Back to the program, we were shown a three-part video about a newly appointed bartender called Cat and her manager Ryan. Things start out fine, but Ryan starts to make comments about her smelling nice, while Cat behaves flirtatiously. This develops further, while at different stages of the narrative the group vote on whether Ryan’s behaviour towards his colleague qualifies as sexual harassment. For the most part, there was a dramatic divide in the group, but opinions didn’t actually split along expected gender lines.

There was in fact, a squad of strong-minded women who actually sided passionately in defending men-  one girl felt sorry for Ryan after his overture was rejected “you can’t feel but sorry for the guy”.

Another added “she never said once: no I don’t want this. How can you blame him; how can you ask him always, to see all the signals?”  while another said, “I do think that women have a more of a responsibility to speak up.” I was saved; no need to hide now. I was still sparking intense emotions from some but far less of a cosmic backlash than I expected; well that was until Twitter came along.

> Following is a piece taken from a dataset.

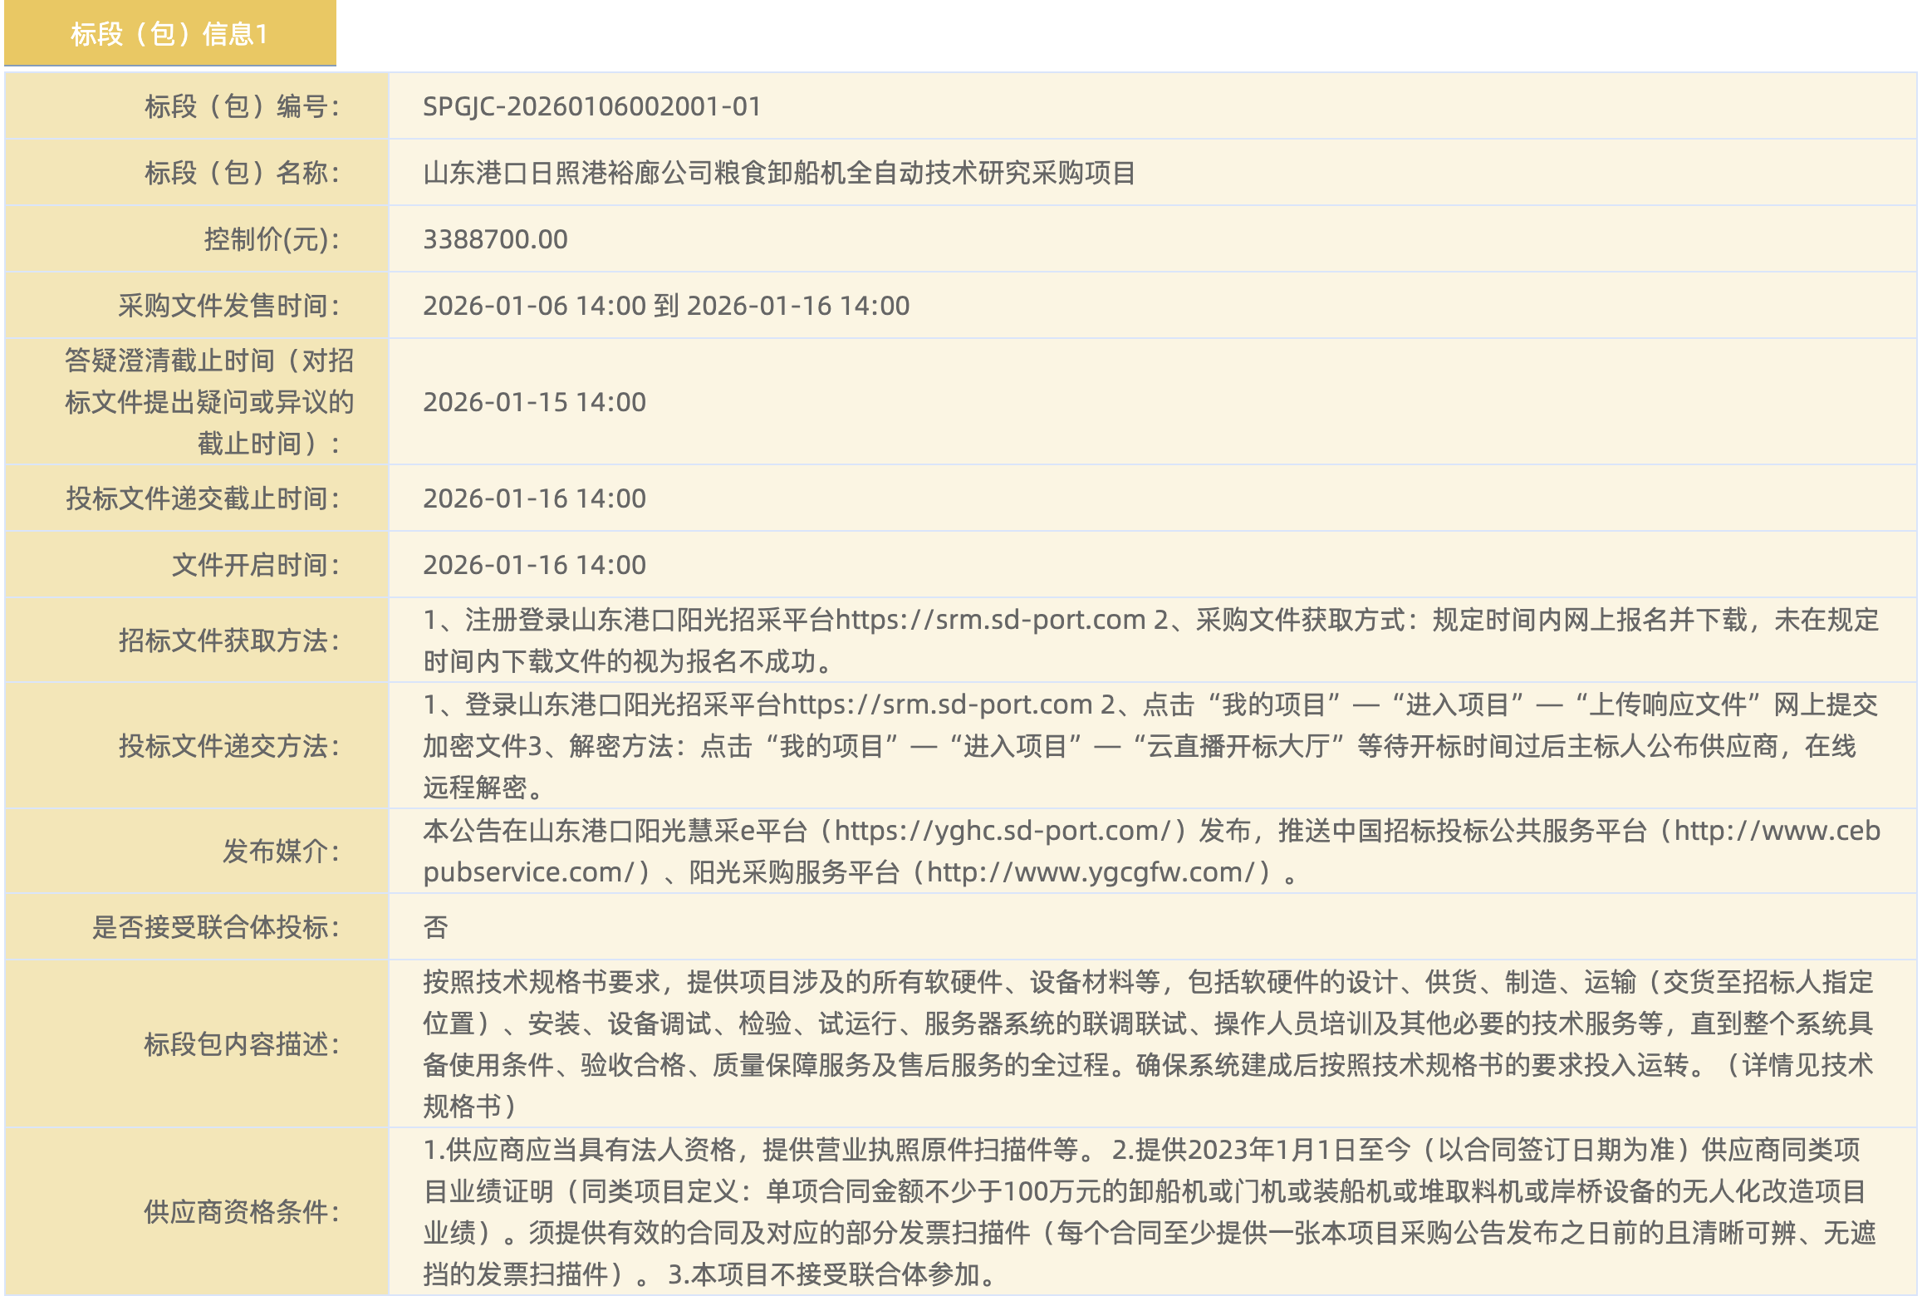Click the 是否接受联合体投标 label cell
Image resolution: width=1922 pixels, height=1296 pixels.
215,927
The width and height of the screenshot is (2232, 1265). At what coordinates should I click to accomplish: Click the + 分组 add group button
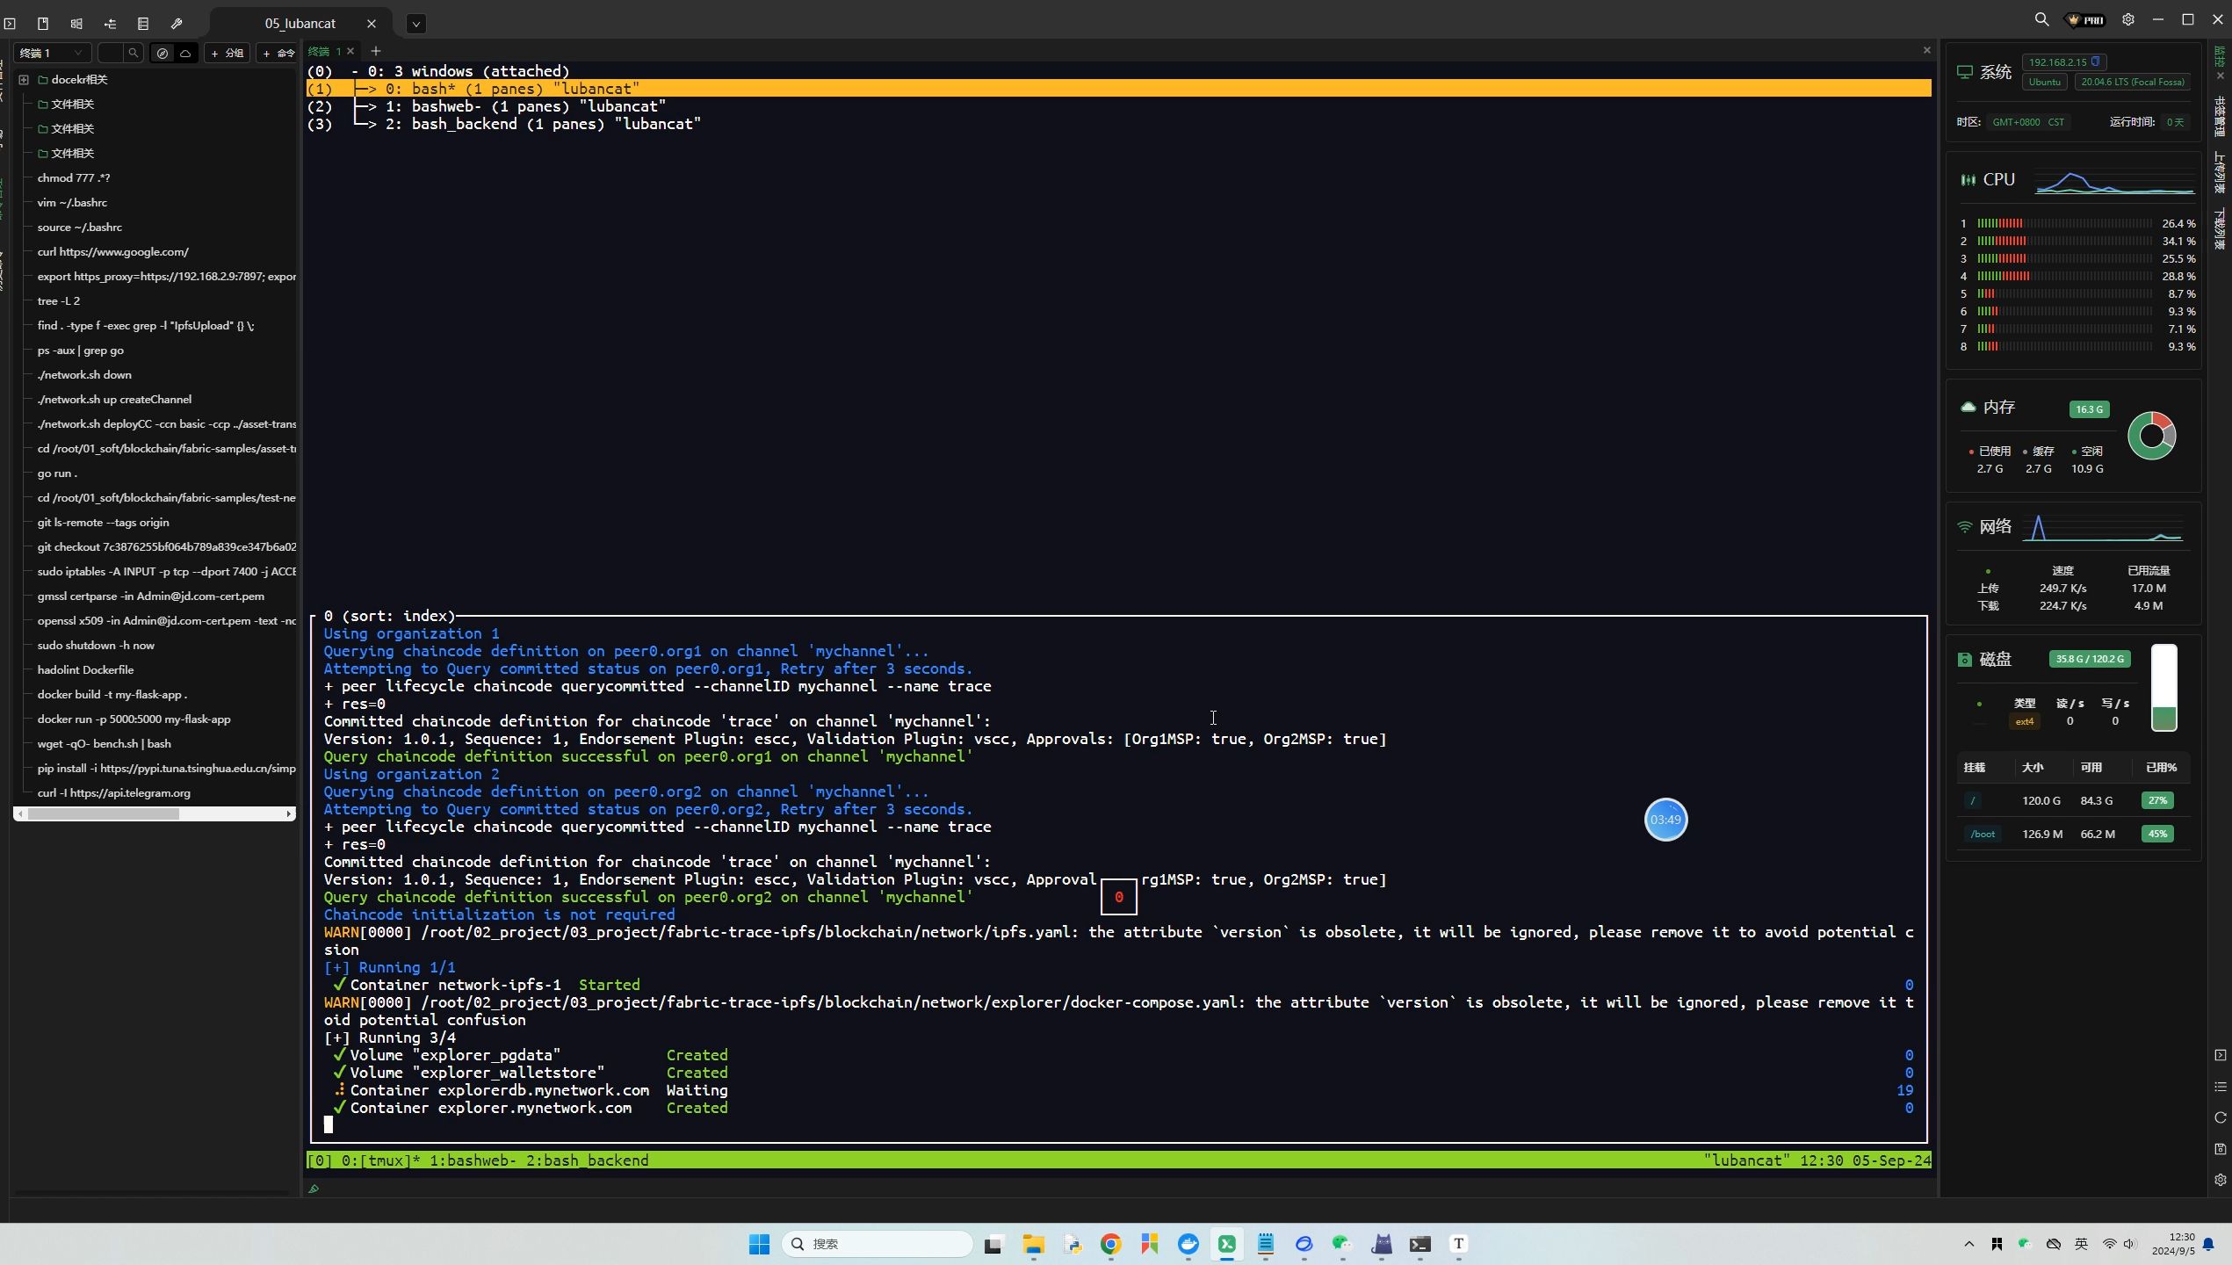(x=228, y=54)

Finally, we voted on whether we believed Ryan’s behaviour could be considered sexual harassment. It was a fairly even response from our group, with the girls supporting Ryan surprising the guys in our group as it deviated from what we expected. On the other hand, some of the viewers at home were more angry than anything else; they took to Twitter to vent their anger: “Some internalised misogyny going on with some of these young women” And “in fairness, a couple of the women too. Victim blaming.” many describing the responses as “disgusting”.  Some pretty harsh critics. So much for having your own opinion.

*  *  *

We rounded off with taking group photos, a bit more glamour and attention, with amazingly cooked meals and professional photos. Overall, I’d call this a success.The program was well received with over a million views and second trending on BBC iPlayer and received reviews from national outlets.

It was a fantastic experience. The way the BBC treated us was amazing, the picture of professionalism and wonderfully courteous. Plus I got to meet some really cool and interesting producers, directors and film crew.